CHALLENGE:
Repeat the records from the line containing "You are a GUI" up to and including the line containing "click(x=189, y=36)", swapping "isometric" for "orthographic" and leaving everything else as it is. Omit the pictures.
** begin DATASET EXTRACT **
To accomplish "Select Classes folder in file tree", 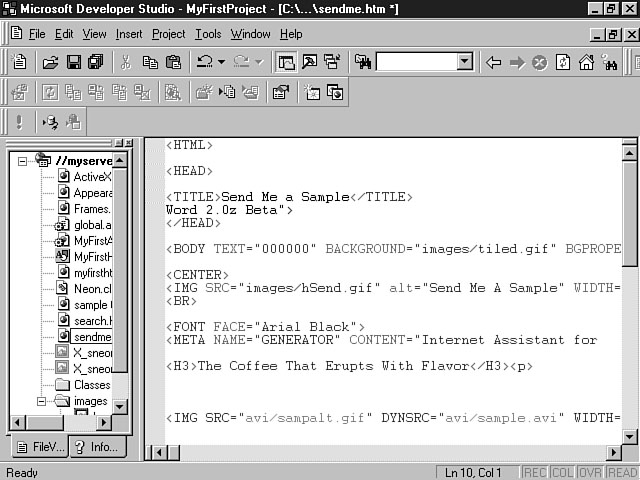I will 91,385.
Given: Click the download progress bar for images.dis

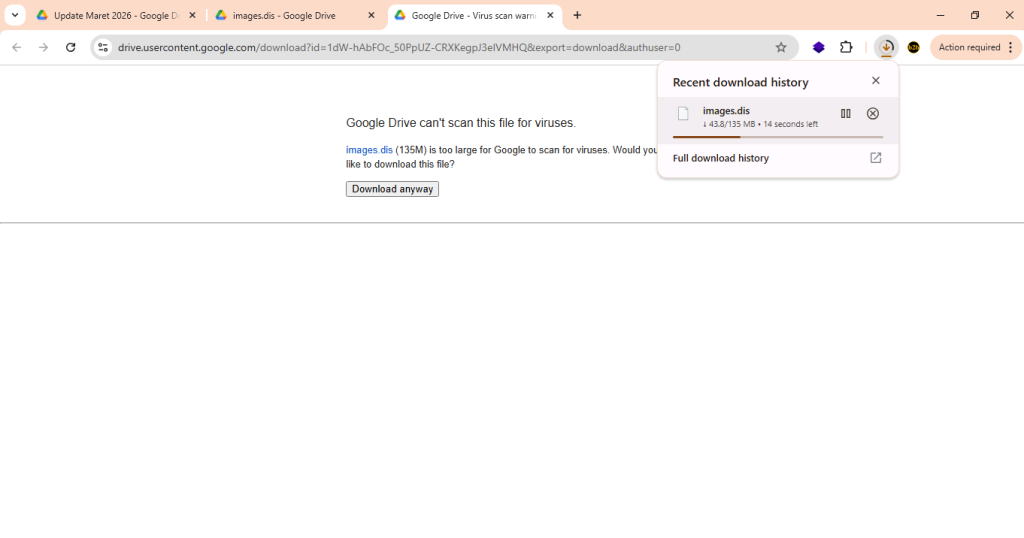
** end DATASET EXTRACT **
** begin DATASET EXTRACT **
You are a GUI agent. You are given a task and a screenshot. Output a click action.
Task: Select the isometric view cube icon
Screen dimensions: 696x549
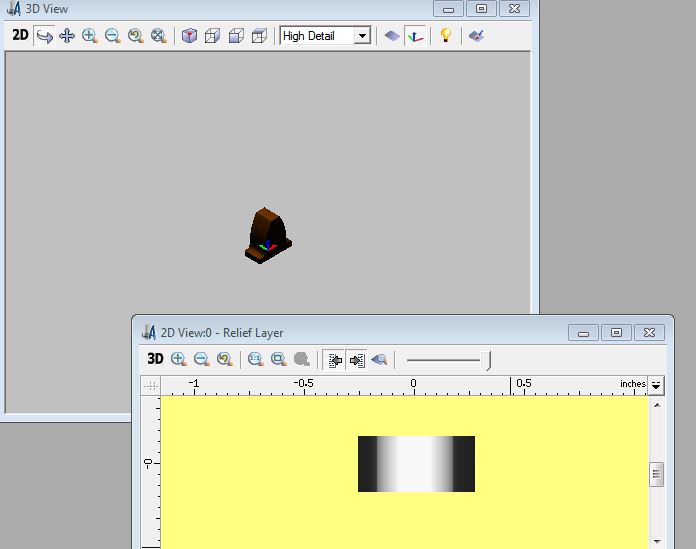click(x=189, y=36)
** end DATASET EXTRACT **
SOLUTION TO THIS TASK:
You are a GUI agent. You are given a task and a screenshot. Output a click action.
Task: Select the orthographic view cube icon
Screen dimensions: 696x549
click(x=189, y=36)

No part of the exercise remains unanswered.